Partili cumhurbaşkanlığında parlamenter sistem devam eder. Yani yasama yürütmeyi yine denetler. Ancak cumhurbaşkanının partisiyle olan ilişkisi devam eder. Bundan önceki bir partiye mensup cumhurbaşkanları da belli bir dönem kendi partilerinden kopmadılar, kopamadılar. Aslında her sistemin kendine göre iyi tarafı da eleştirilecek tarafı da var.

'BAHÇELİ GÜNDEMİ FİİLİYATA GEÇİRİYOR'

Partili cumhurbaşkanlığına MHP içindeki muhalifler de evet der mi?

Bilmiyorum, diyeceklerini pek düşünmüyorum.
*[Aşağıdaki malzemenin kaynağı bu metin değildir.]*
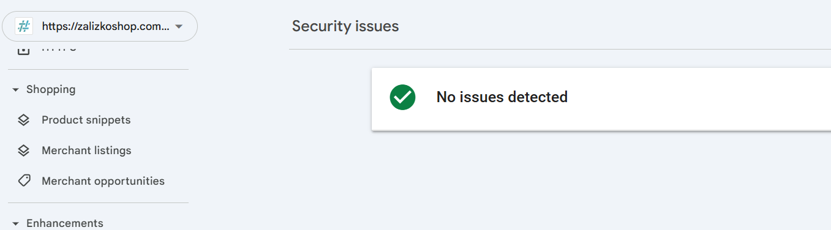Click the partially hidden HTTPS report icon
The height and width of the screenshot is (230, 831).
(x=23, y=50)
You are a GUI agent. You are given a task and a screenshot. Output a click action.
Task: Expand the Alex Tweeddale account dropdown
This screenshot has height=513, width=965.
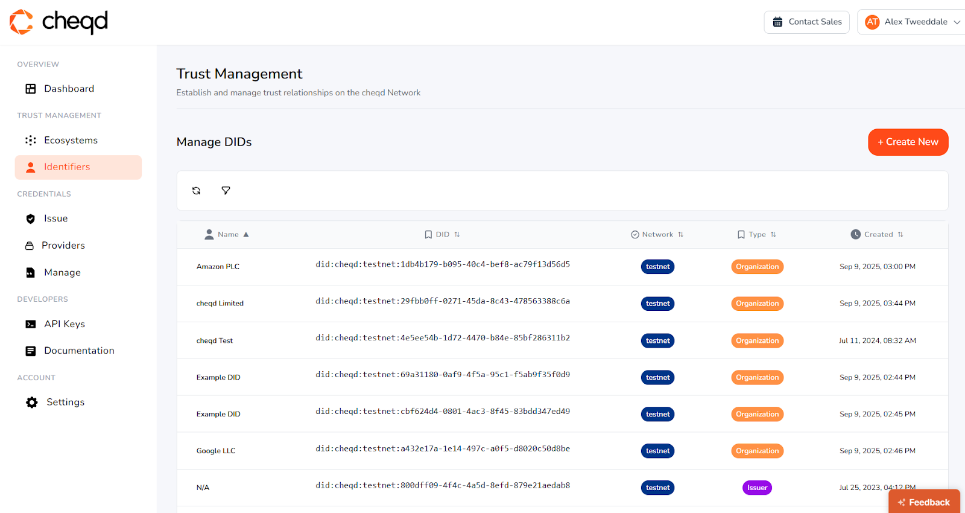(914, 22)
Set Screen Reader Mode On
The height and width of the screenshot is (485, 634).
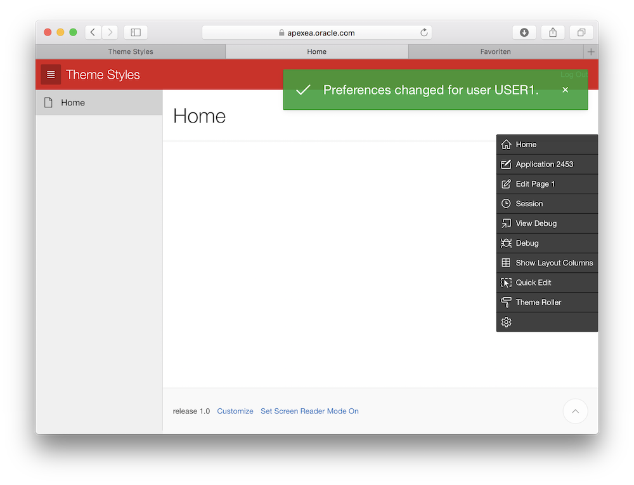click(309, 411)
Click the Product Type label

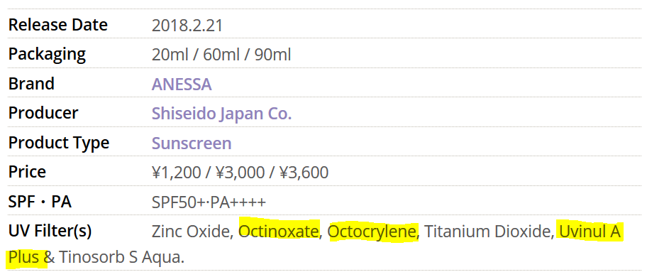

Aslında bana göre doğru olan güçlendirilmiş parlamenter sistemdir ve cumhurbaşkanının yine meclis tarafından seçilmesidir ama maalesef Türkiye bir başkanlık tartışmasıyla gündemini sürekli meşgul ediyor. Sayın Bahçeli de bu gündemi fiiliyata geçirecek bir açıklamada bulundu. Artık bu noktadan sonra güçlendirilmiş parlamenter sistemin gerçekleşmesi en azından bu parlamentoda mümkün görünmüyor

Bir sistem değişikliğinin Erdoğan'ın ismi üzerinde tartışılmasını nasıl değerlendiriyorsunuz?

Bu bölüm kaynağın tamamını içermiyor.